### [Текст для чтения]
===

Батай Левинас Бланшо

 

Теперь, обрисовав исторический контекст «атеологии», вернёмся к вопросу об историчности того события, на которое она направлена. «Смерть Бога» имплицирует некую парадоксальную «историософию», служащую фоном для мысли Батая и Бланшо, основные черты которой мы и попробуем сейчас обозначить, по ходу дела обратившись к опыту Гёльдерлина в его истолковании у Бланшо, а также коснувшись вопроса о специфической темпоральное  «внутреннего опыта» — на «микроонтологическом» уровне.
Итак, в качестве «начала» современности, или же в качестве того, что образует её «историческую реальность», само событие «смерти Бога» выпадает из «современности», равно как и из её совокупной «исторической реальности». Оно делает «современность» действительной, но само, в этом отношении, вряд ли когда-либо было таковым, «реальным». Оно подобно тому «абсолютному прошлому», которое, согласно Левинасу, никогда не было настоящим(1). Событие «гибели Бога» необратимо смещается в тот самый миг, когда разверзает область того, что отныне вообще может быть названо «настоящим». «До» этого события настоящего «не было».

===

### [Записи]
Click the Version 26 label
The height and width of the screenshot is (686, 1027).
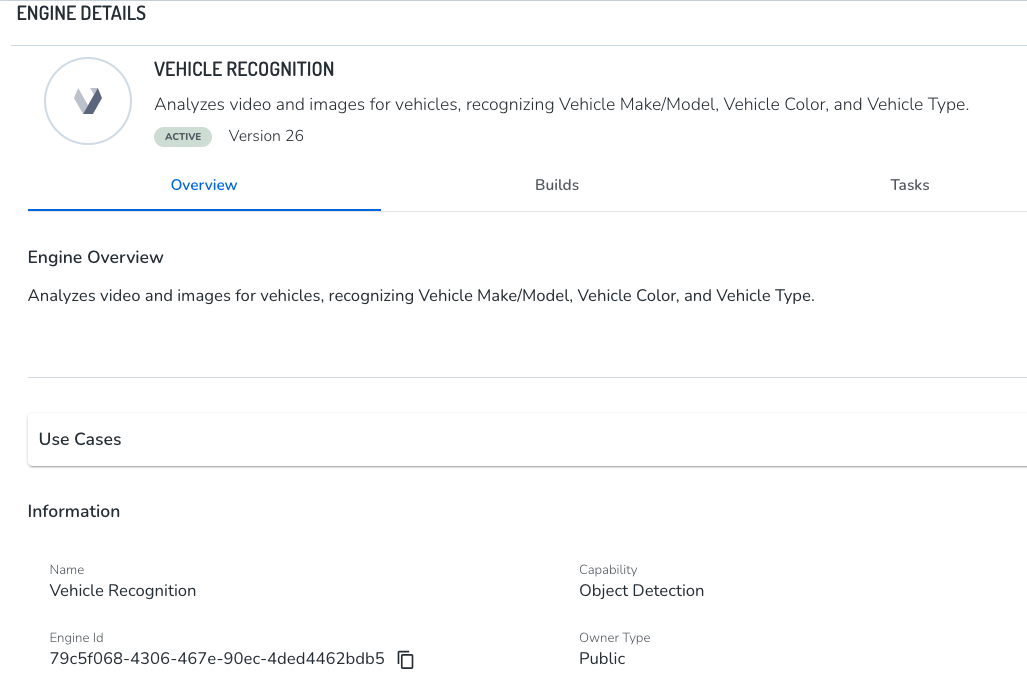(x=266, y=136)
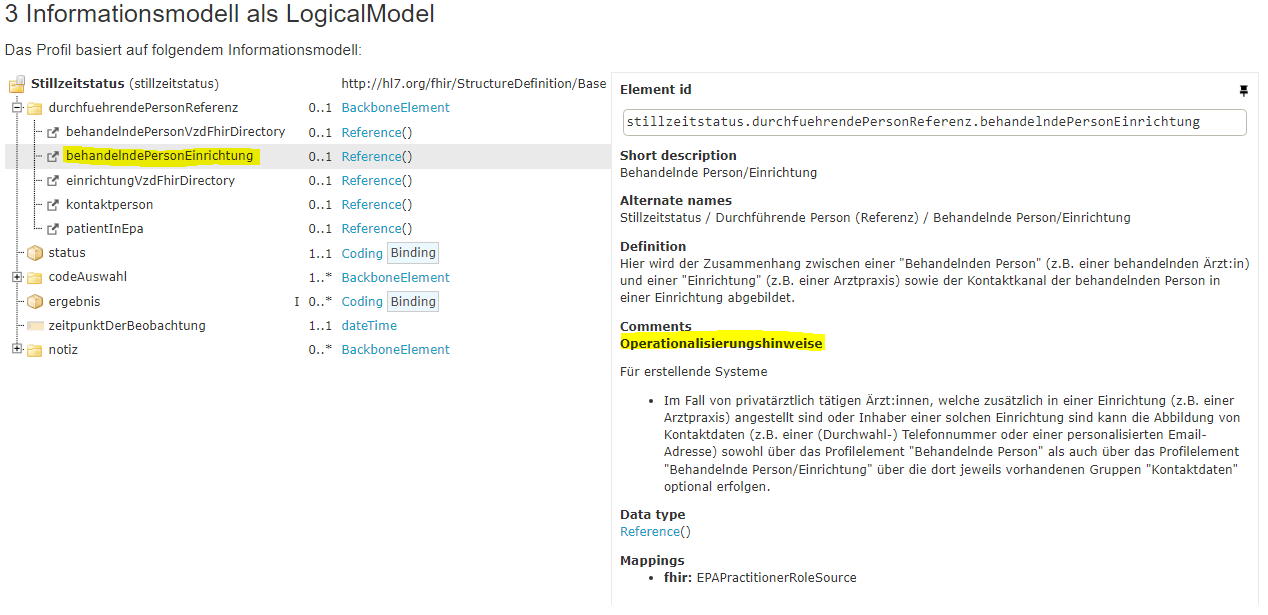Click the reference icon beside behandelndePersonVzdFhirDirectory
The image size is (1268, 615).
click(x=53, y=132)
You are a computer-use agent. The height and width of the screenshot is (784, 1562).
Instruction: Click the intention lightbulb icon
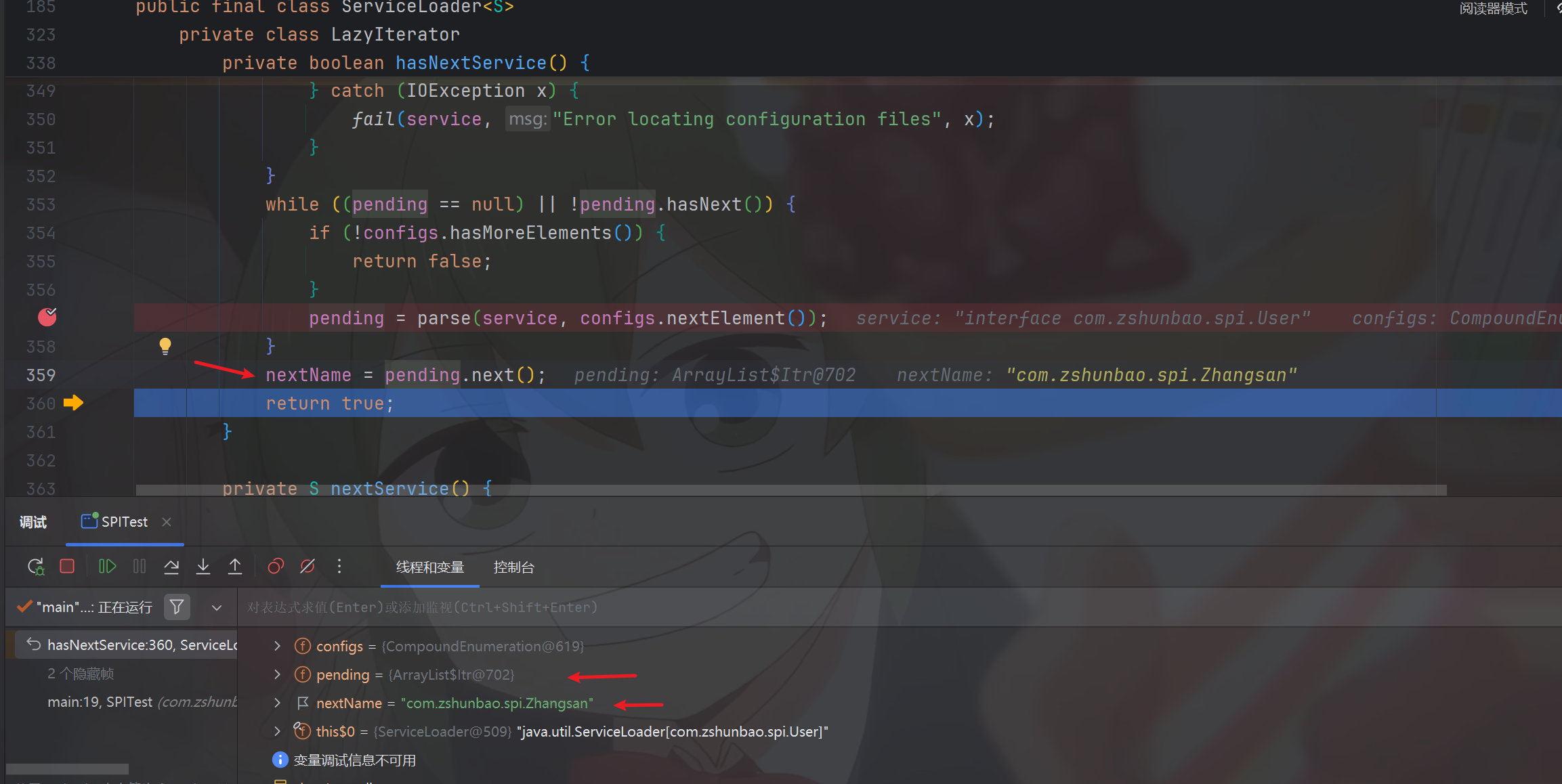(x=165, y=346)
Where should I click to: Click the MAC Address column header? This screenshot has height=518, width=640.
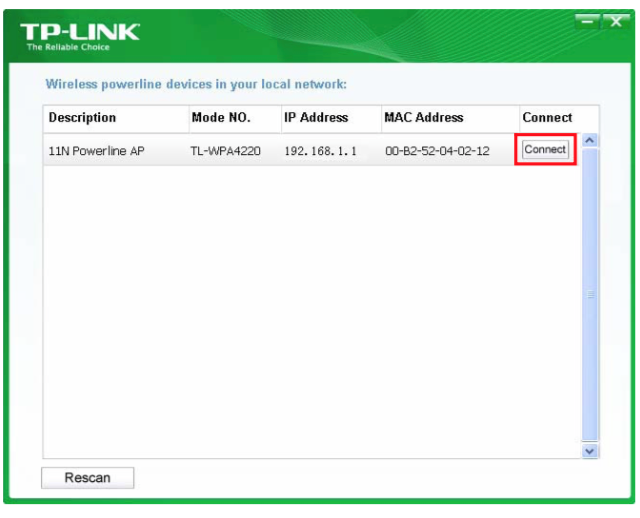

===

### [Задания]
a - Перепишите текст для чтения полностью, не меняя в нём ни слова.
b - Измените все записи: поставьте «screen capture» вместо «screenshot», а всё остальное сохраните без изменений. Изображения в ответ не включайте.
Текст для чтения и записи никак не связаны между собой.

### [Ответы]
a -
Батай Левинас Бланшо

 

Теперь, обрисовав исторический контекст «атеологии», вернёмся к вопросу об историчности того события, на которое она направлена. «Смерть Бога» имплицирует некую парадоксальную «историософию», служащую фоном для мысли Батая и Бланшо, основные черты которой мы и попробуем сейчас обозначить, по ходу дела обратившись к опыту Гёльдерлина в его истолковании у Бланшо, а также коснувшись вопроса о специфической темпоральное  «внутреннего опыта» — на «микроонтологическом» уровне.
Итак, в качестве «начала» современности, или же в качестве того, что образует её «историческую реальность», само событие «смерти Бога» выпадает из «современности», равно как и из её совокупной «исторической реальности». Оно делает «современность» действительной, но само, в этом отношении, вряд ли когда-либо было таковым, «реальным». Оно подобно тому «абсолютному прошлому», которое, согласно Левинасу, никогда не было настоящим(1). Событие «гибели Бога» необратимо смещается в тот самый миг, когда разверзает область того, что отныне вообще может быть названо «настоящим». «До» этого события настоящего «не было».

b -
Click the Version 26 label
The height and width of the screen capture is (686, 1027).
(x=266, y=136)
Click the reference icon beside behandelndePersonVzdFhirDirectory
The image size is (1268, 615).
click(x=53, y=132)
You are a computer-use agent. The height and width of the screen capture is (784, 1562).
Instruction: Click the intention lightbulb icon
(x=165, y=346)
Where should I click to: Click the MAC Address column header? This screen capture has height=518, width=640.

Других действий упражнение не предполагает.